## Problem
With the pictures left out, reproduce exactly the lines from the one containing "Click the sun-shaped virus icon in sidebar" through the final line of the entries.

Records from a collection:
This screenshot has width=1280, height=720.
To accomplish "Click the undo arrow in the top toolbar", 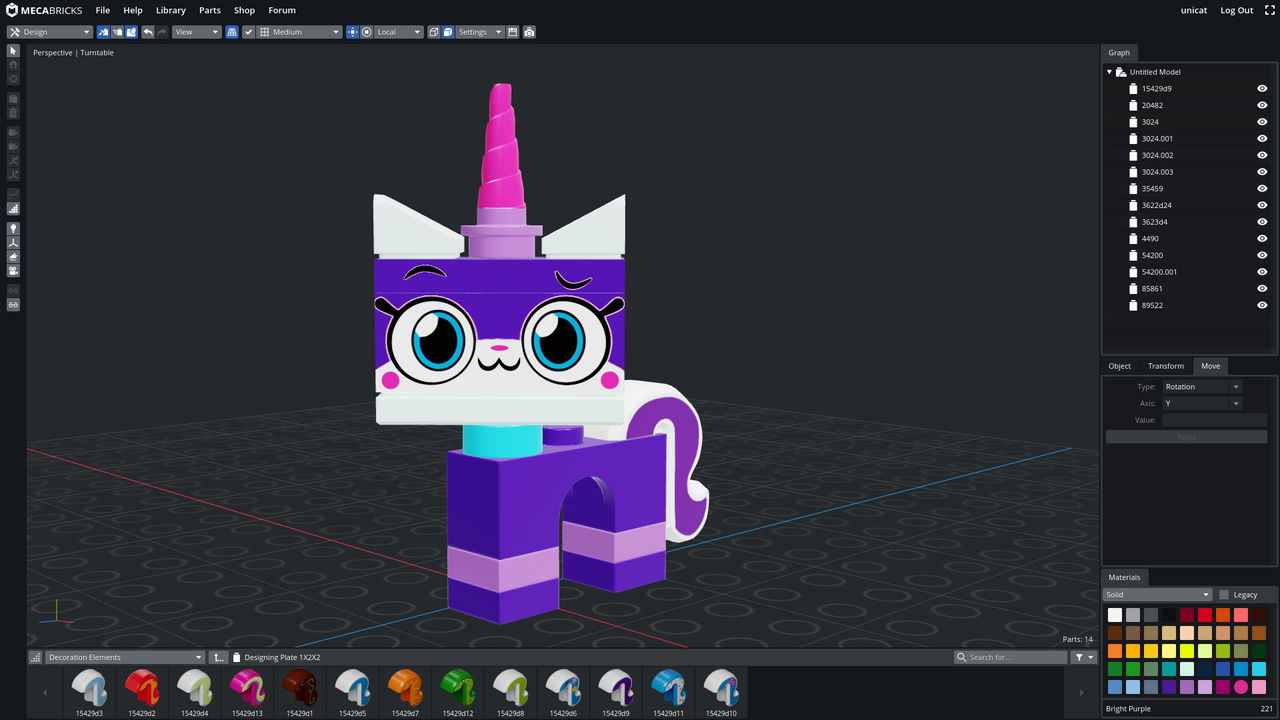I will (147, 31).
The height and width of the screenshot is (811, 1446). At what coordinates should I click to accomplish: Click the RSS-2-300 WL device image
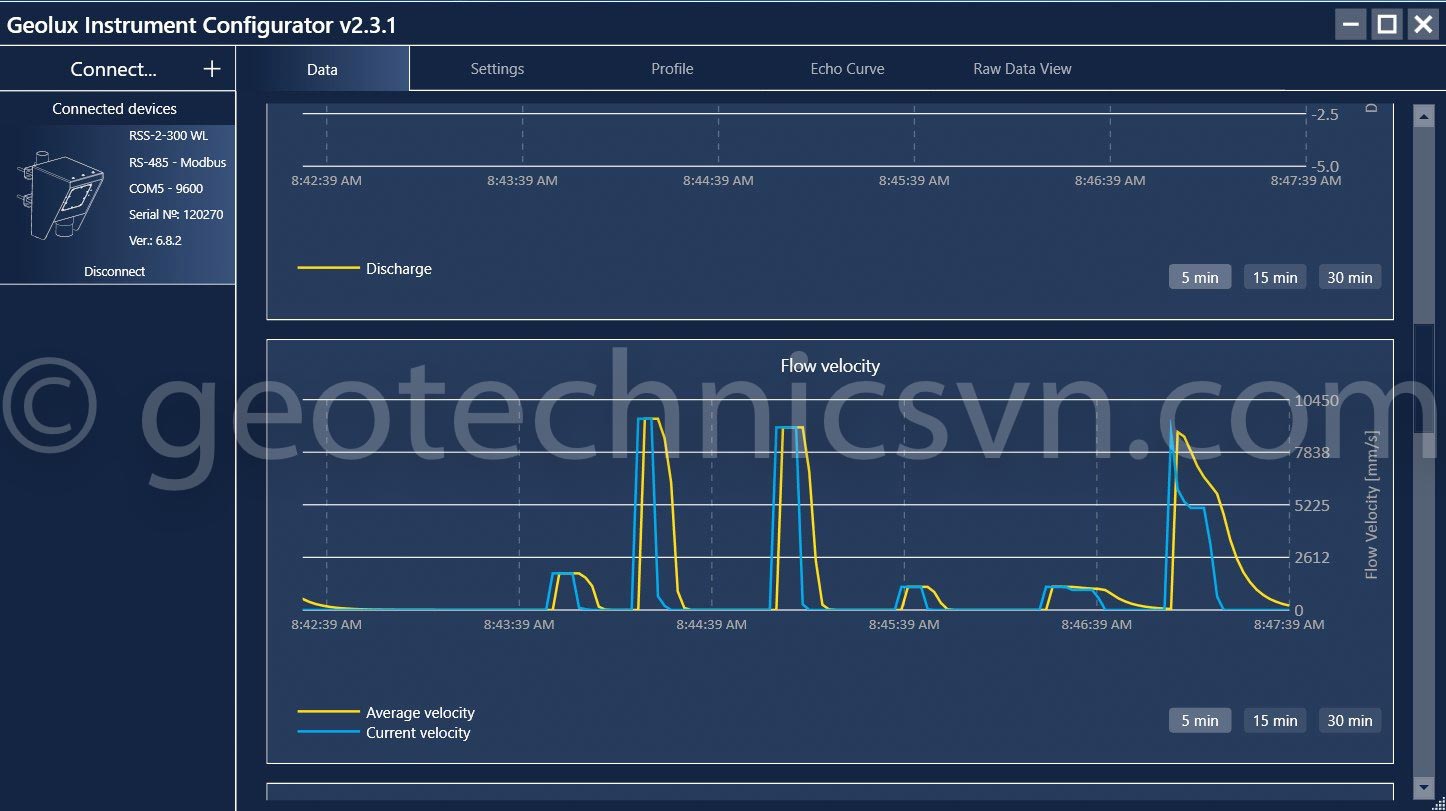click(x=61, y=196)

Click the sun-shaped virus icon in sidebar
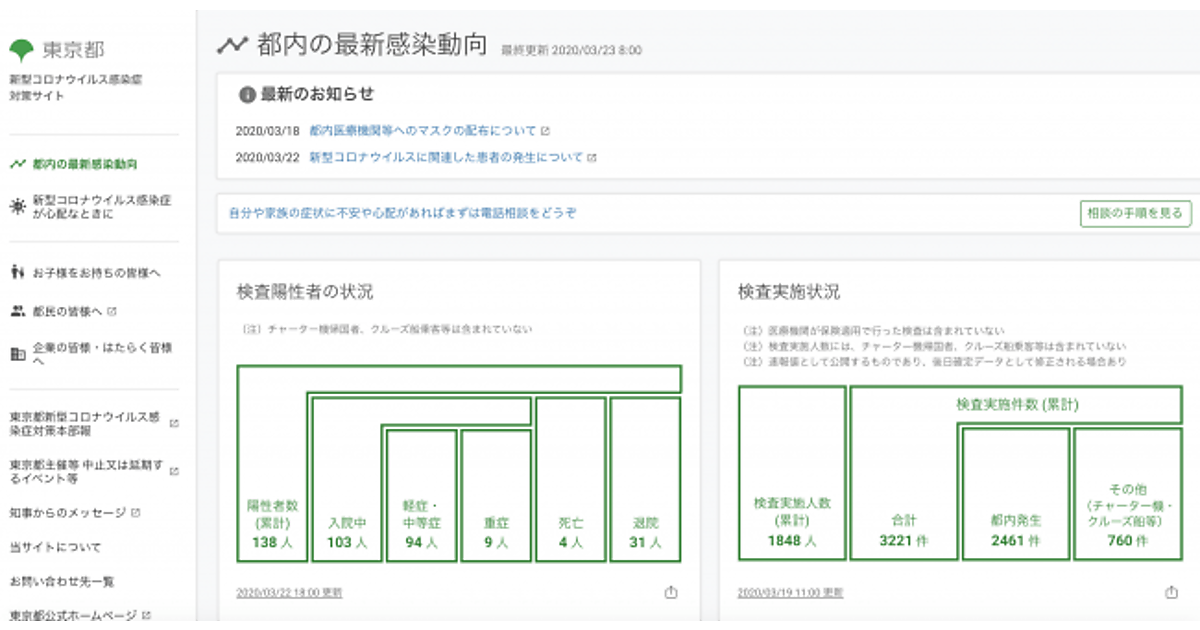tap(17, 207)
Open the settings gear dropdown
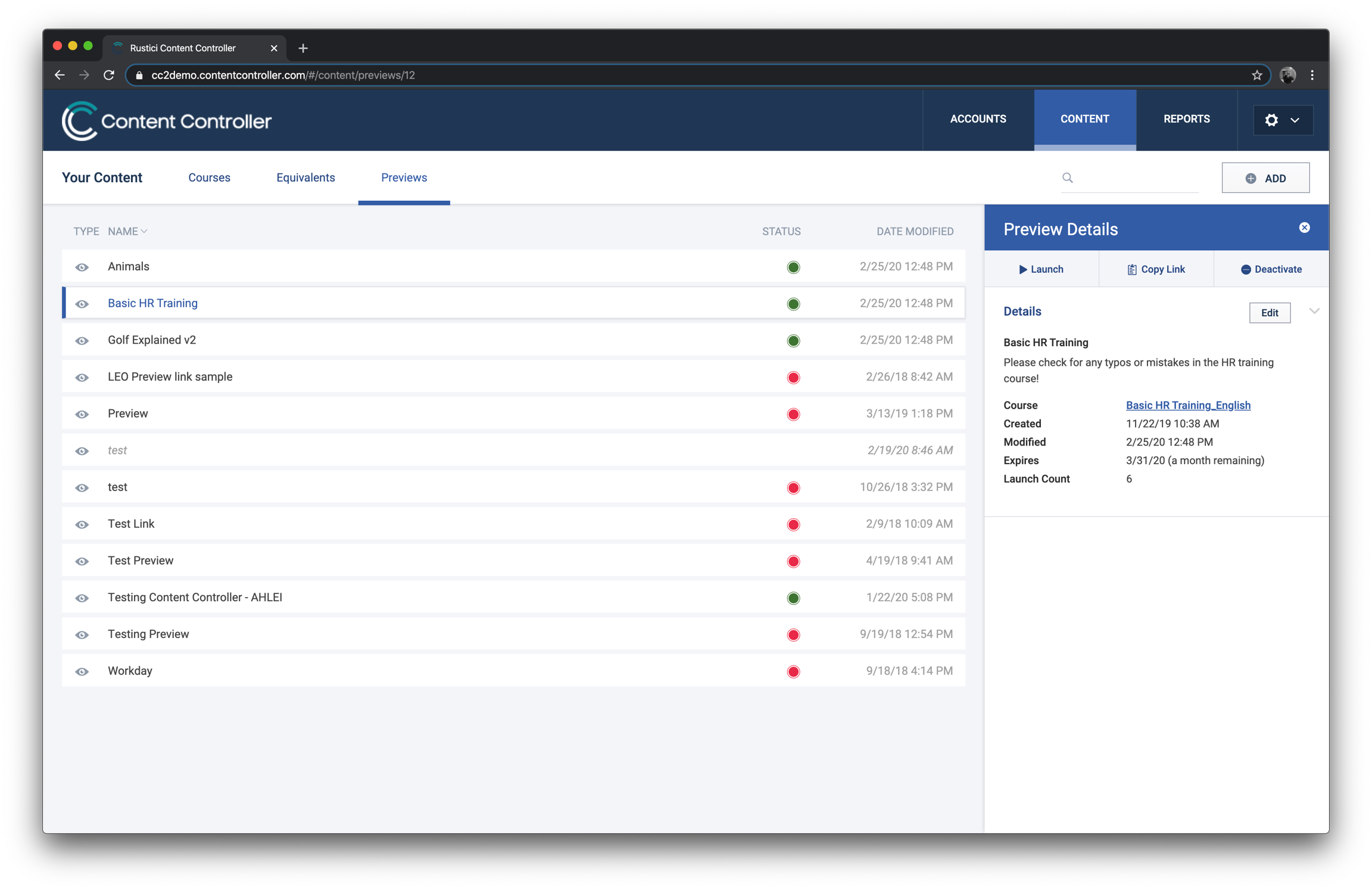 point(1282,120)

## Output of the exercise
Click the sun-shaped virus icon in sidebar
tap(17, 207)
Open the settings gear dropdown
 point(1282,120)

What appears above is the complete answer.